*** DATA TO PROCESS ***

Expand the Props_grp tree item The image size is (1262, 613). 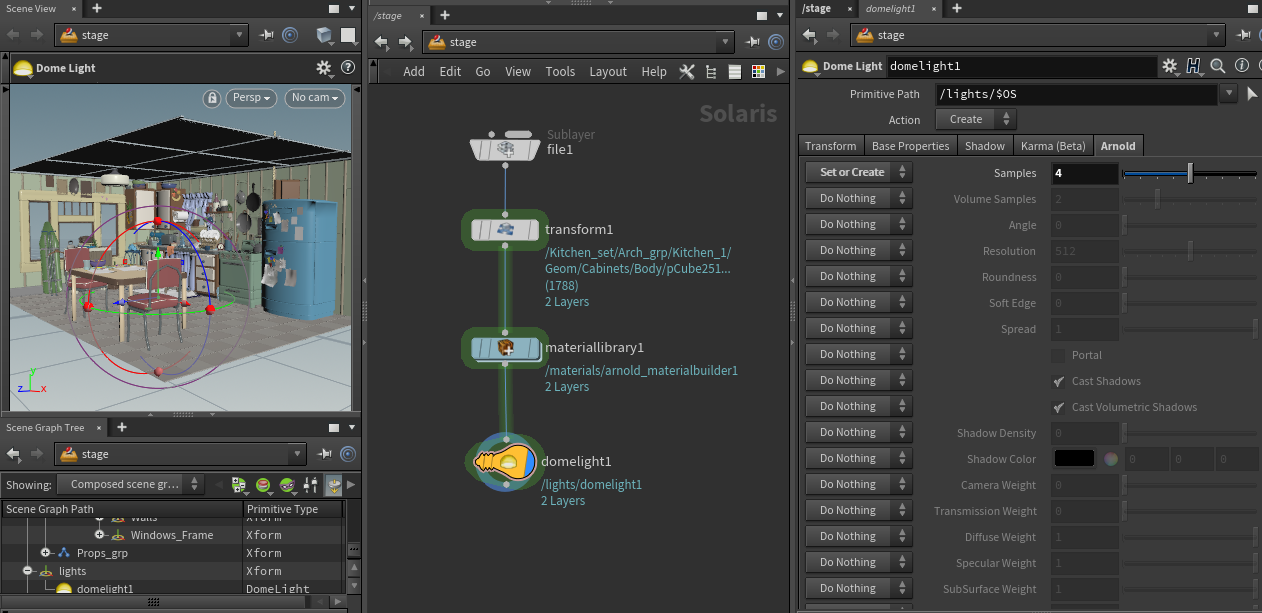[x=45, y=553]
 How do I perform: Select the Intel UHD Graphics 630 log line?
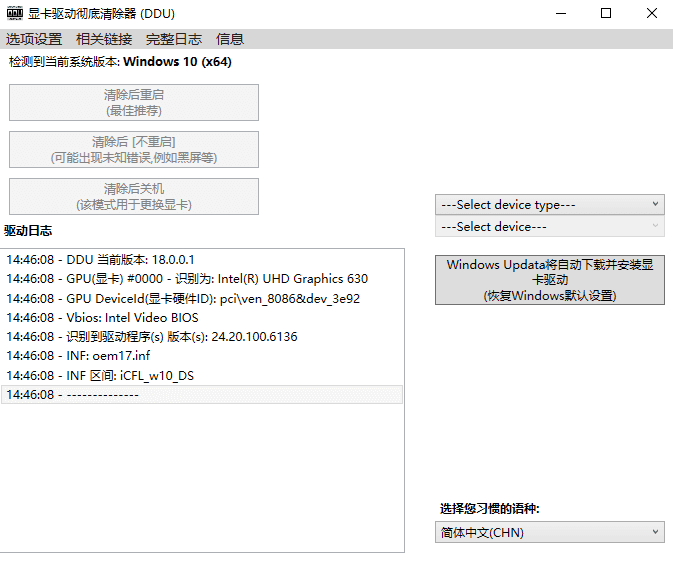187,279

*** End of DATA TO PROCESS ***
*** DATA TO PROCESS ***

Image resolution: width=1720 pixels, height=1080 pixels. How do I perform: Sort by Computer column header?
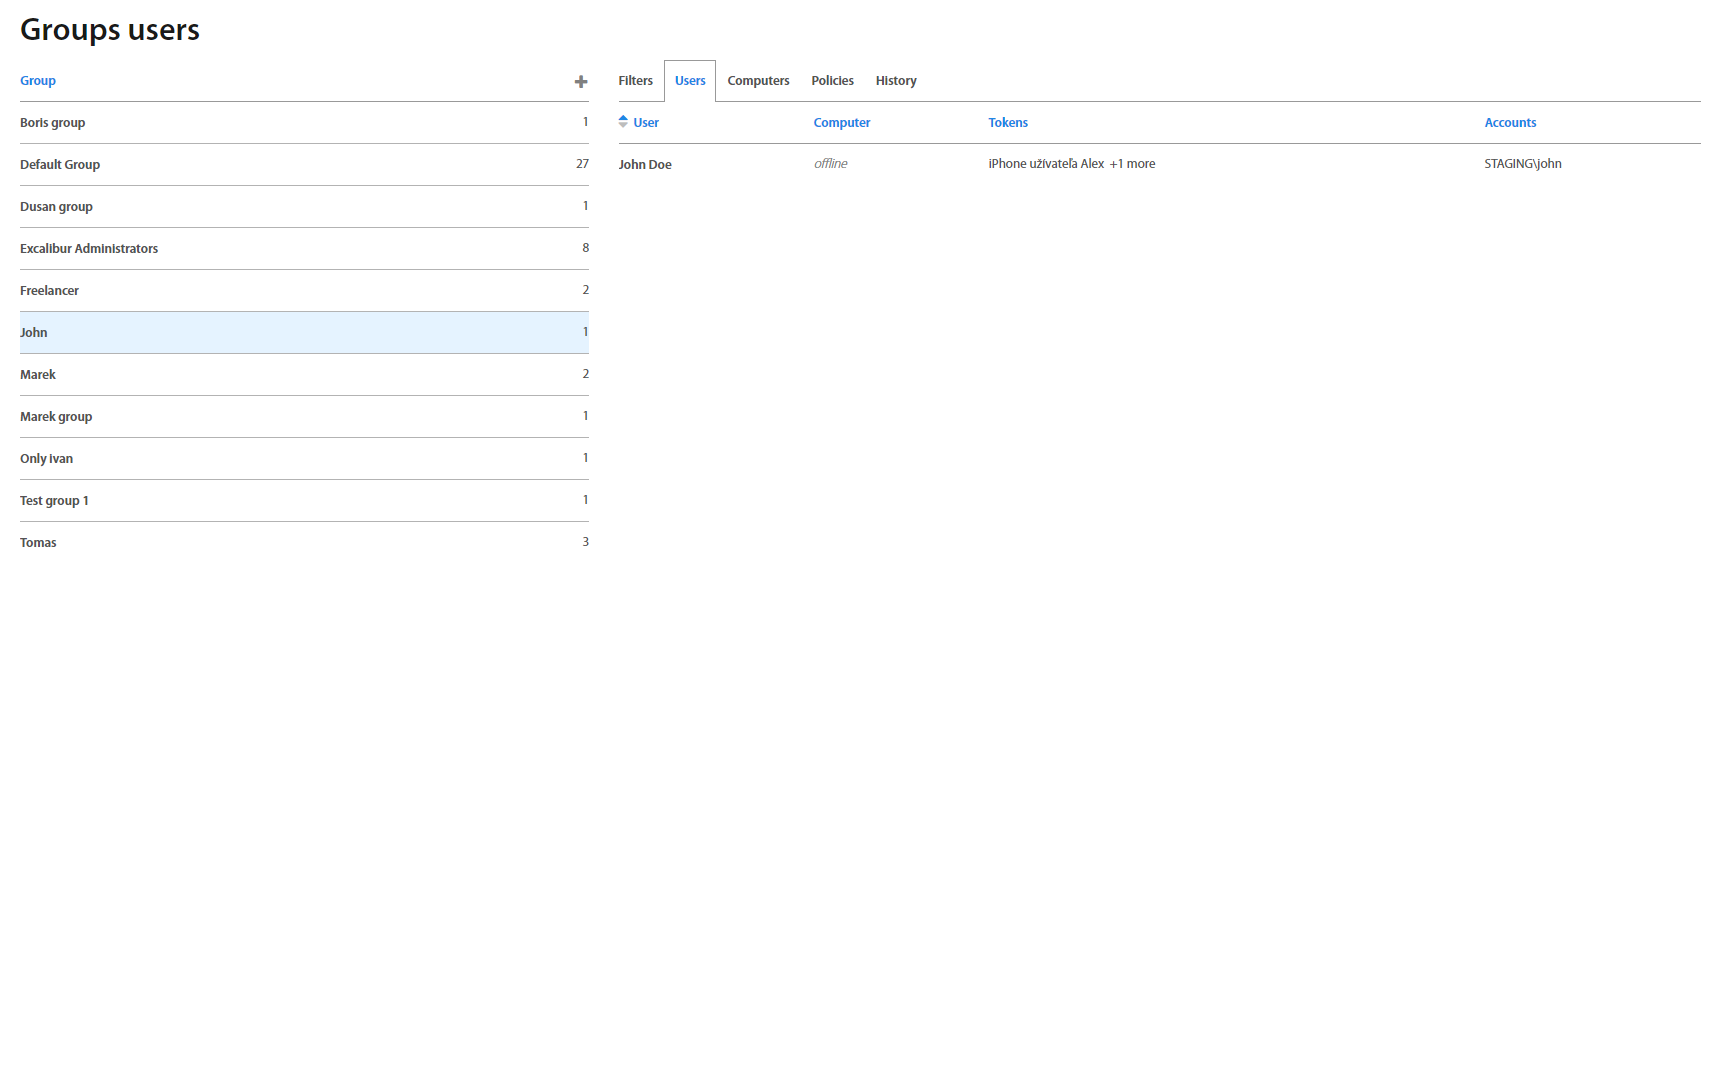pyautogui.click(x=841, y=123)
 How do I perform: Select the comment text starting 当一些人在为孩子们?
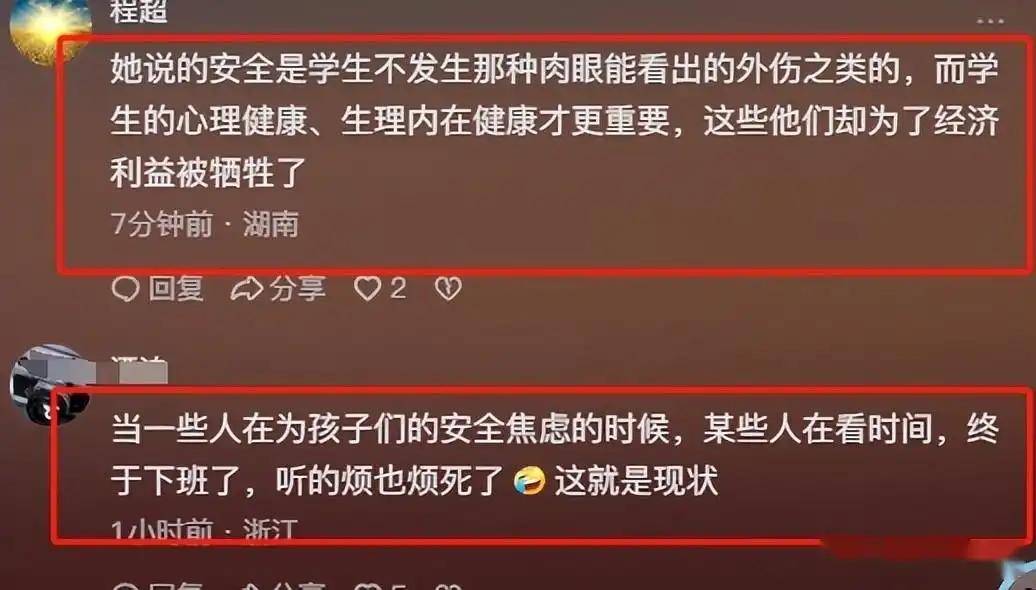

*** End of DATA TO PROCESS ***

## WHAT IS BEING ASKED
Above are some entries; copy exactly the lines from the line with "Image resolution: width=1720" through the line with "How do I perform: Select the comment", both included, but none of the pictures.

## RESPONSE AREA
Image resolution: width=1720 pixels, height=1080 pixels. How do I perform: Sort by Computer column header?
pyautogui.click(x=841, y=123)
 How do I perform: Select the comment text starting 当一些人在为孩子们?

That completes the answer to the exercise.